いつも何かを訴えるような目をしたひ弱な子ザルと、それを労り、かばい続けるユンデと呼ばれる母ザルの姿には、何か強く心を惹きつけられるものがあった。
 (中略)
 ──ユンデはそれをじっと見つめ、叱咤し、もう一度自分でお手本を示し、遂には子ザルを背負って、再び崖をかけ登った。
 ところがその途中で、子ザルは母の背中から離れ、崖下に叩きつけられたのである。
 崖の上からユンデは、動かなくなった“わが子”を不思議そうに見下ろしていたが、急いで下にかけ下ると、しっかりと胸に抱きしめ、いとおしそうに頬ずりし、それから子ザルの唇に自分の乳房を含ませたのである。
 しかし、既に息絶えていた子ザルには、乳を吸う術はない。

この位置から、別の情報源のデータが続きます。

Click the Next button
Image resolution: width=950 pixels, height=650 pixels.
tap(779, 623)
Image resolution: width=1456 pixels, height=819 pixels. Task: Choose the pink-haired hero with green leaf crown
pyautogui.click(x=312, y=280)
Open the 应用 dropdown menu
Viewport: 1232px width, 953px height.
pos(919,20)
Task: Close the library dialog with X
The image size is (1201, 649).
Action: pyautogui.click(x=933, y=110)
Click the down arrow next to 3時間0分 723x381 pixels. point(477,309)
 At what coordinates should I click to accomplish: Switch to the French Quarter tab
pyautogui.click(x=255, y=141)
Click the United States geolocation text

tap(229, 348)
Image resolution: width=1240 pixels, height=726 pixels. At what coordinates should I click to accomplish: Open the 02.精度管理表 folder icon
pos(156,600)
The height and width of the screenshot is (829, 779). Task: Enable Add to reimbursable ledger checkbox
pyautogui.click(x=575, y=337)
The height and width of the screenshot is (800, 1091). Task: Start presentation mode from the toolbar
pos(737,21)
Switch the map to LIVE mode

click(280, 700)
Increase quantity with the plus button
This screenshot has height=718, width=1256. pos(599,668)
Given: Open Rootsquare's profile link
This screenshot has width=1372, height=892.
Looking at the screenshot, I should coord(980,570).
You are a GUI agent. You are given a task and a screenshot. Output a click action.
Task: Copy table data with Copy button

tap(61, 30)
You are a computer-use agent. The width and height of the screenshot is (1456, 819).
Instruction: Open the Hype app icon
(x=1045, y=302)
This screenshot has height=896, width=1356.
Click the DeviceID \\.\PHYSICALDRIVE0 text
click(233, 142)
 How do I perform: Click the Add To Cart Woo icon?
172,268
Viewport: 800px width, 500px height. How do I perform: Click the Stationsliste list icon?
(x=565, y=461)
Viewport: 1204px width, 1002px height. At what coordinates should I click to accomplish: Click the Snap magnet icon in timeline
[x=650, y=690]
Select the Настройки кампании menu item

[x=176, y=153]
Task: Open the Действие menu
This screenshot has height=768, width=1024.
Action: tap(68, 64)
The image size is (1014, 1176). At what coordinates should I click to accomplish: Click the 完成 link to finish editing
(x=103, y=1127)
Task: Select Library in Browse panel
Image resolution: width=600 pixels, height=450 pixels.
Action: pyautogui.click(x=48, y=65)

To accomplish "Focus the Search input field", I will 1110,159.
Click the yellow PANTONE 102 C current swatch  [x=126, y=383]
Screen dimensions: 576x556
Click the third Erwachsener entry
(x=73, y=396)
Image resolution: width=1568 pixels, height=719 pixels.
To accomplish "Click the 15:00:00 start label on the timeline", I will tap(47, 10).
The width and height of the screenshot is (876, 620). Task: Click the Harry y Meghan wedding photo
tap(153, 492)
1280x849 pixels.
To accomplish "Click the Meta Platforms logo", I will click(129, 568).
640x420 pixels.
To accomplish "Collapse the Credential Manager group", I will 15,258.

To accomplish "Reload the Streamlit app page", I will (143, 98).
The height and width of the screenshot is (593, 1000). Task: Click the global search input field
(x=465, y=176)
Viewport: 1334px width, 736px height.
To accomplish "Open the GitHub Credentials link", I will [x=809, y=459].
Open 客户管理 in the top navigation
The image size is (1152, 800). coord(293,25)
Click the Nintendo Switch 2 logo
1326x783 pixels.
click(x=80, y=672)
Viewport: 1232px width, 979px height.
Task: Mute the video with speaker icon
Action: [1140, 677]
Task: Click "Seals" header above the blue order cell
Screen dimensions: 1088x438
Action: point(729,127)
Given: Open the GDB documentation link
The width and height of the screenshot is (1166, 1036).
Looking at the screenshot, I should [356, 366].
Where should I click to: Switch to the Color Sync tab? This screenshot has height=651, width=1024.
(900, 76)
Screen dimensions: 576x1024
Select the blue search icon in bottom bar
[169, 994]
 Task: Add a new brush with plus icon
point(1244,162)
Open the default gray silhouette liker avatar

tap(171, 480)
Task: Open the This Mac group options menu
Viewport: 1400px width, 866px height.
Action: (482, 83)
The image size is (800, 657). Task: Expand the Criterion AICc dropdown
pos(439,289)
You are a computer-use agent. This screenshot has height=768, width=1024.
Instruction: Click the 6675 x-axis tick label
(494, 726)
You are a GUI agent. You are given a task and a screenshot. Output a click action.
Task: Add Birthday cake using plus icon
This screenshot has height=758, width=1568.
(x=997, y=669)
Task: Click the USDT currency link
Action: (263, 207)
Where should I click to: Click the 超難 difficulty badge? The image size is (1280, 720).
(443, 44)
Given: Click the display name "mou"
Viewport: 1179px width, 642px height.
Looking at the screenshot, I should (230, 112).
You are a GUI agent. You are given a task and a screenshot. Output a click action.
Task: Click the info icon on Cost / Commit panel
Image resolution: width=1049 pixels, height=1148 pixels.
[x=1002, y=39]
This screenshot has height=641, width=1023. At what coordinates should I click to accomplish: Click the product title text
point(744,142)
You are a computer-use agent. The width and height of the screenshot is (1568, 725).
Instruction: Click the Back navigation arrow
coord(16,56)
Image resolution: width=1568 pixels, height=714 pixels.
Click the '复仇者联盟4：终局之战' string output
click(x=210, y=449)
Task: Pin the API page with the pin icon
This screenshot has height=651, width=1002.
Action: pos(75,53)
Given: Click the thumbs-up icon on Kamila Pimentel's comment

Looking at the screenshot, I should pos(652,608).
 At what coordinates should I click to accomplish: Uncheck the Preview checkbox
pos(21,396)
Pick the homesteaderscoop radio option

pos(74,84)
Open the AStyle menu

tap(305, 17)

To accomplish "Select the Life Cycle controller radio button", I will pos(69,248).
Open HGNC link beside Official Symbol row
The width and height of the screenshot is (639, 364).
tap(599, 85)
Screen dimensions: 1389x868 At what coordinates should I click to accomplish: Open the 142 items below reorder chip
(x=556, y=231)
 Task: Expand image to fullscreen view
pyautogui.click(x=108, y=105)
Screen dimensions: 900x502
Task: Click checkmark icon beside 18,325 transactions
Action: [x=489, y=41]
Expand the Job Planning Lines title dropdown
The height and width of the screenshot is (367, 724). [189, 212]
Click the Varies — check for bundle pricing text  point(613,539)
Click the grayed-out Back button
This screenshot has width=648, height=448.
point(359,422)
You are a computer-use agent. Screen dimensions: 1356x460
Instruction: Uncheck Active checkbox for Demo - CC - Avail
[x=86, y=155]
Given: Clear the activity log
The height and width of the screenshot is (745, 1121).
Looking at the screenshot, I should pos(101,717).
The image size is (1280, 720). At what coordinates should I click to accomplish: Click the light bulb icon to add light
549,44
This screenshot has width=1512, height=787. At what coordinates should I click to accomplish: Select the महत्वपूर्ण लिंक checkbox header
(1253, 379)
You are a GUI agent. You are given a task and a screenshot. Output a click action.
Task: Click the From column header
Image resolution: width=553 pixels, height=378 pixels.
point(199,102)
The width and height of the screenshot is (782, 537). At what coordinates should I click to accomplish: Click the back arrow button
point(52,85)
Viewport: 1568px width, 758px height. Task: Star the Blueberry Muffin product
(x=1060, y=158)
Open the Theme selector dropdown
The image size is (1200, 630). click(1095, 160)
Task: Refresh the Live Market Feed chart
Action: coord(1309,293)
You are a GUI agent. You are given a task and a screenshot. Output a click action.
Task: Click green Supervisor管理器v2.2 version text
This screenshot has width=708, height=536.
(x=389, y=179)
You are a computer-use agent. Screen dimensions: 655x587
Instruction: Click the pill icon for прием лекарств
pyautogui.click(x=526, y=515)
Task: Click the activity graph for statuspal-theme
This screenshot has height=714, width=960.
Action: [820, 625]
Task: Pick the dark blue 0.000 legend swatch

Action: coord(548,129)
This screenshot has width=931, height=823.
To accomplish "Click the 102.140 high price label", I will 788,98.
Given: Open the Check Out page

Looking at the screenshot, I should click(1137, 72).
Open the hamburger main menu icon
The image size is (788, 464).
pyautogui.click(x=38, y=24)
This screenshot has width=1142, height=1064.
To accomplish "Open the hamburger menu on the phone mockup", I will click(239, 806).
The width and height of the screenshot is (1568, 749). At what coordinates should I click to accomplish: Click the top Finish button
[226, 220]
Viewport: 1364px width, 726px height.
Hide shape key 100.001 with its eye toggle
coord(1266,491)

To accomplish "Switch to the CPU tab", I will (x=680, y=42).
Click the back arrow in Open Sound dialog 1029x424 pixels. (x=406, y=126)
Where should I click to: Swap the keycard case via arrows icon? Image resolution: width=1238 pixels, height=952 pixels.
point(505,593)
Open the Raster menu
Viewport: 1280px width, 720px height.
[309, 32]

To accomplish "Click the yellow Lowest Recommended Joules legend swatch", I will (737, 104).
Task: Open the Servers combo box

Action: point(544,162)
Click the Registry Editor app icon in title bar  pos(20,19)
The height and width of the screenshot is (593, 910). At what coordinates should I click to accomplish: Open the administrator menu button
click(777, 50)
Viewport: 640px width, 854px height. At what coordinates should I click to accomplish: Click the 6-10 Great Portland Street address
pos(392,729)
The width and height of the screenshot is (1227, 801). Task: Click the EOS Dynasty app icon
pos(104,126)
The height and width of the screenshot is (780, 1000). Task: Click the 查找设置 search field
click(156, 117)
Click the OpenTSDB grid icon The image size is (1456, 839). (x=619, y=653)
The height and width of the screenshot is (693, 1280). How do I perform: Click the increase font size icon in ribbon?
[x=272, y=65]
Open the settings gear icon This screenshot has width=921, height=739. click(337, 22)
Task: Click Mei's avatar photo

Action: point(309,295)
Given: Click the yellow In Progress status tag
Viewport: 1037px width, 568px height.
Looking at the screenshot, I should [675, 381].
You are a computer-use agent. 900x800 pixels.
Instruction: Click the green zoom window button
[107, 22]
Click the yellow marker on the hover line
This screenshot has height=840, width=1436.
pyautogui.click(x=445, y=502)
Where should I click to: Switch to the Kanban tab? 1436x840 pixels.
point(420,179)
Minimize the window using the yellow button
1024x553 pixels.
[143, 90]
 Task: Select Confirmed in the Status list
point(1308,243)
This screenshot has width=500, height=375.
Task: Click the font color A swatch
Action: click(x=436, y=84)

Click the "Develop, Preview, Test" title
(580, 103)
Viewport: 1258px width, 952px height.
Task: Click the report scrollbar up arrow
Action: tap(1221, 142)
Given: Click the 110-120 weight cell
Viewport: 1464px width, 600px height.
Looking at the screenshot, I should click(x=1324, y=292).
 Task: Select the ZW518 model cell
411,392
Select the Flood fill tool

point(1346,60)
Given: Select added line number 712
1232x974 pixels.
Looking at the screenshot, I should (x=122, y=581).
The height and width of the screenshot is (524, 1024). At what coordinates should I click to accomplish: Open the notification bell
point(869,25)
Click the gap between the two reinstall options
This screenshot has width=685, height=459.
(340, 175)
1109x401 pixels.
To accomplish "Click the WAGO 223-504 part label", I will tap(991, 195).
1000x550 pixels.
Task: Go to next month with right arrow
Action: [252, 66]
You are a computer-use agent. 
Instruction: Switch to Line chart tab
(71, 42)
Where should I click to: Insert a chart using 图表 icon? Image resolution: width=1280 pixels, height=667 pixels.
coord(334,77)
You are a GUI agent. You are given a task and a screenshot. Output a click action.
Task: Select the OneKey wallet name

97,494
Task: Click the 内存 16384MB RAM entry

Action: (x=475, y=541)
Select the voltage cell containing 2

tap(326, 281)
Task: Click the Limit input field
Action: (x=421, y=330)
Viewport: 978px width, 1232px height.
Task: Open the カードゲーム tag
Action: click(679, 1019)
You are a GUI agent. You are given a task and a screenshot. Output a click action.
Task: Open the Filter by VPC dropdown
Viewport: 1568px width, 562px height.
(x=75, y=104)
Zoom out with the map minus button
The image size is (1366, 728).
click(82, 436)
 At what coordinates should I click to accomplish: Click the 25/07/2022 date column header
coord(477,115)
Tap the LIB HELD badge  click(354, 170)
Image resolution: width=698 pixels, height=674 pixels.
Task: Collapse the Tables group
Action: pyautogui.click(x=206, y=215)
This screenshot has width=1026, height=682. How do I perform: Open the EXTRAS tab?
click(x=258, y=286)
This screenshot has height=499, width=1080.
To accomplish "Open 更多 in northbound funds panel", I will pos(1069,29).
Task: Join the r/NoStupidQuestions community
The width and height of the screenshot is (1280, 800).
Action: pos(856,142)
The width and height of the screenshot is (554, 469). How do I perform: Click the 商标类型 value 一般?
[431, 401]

すると、ユンデは自らの口に乳を含み、口うつしで子ザルに乳を飲ませようとした。子ザルの唇の端から、白い筋を引いて乳が流れた。
 (中略)
 ところがユンデは、いつまでもあきらめなかった。二日、三日、五日、七日……子ザルの死体は硬直し、やがて悪臭を放ち、ミイラ化して、部分的に白骨化していった。
人間たちは“彼女”から子ザルの死骸を取りあげようとしたが、ユンデは決して離そうとしなかった。哀しげなまなざしをミイラの“わが子”に注ぎ続け、両手でゆさぶり、そして抱きあげ、何とかして蘇生させようと必死で行動する“彼女”の姿は壮絶だった』

 この場で本書の写真を紹介できないのが残念だが、上記の文章にはミイラ化した“わが子”をじっと見つめ優しく撫でている“彼女”の写真が添えられている。
小さなお子さんを持っている方には是非手にとってもらいたい本である。

【文責:知取気亭主人】

『奇形猿は訴える』-人類への警告・大谷英之写真記録集-
【著者】大谷英之

出版社】:よつ葉連絡会出版会(1977-11出版)
【ページ】:93p (
26cm)
【本体価格】:\1,200(税別)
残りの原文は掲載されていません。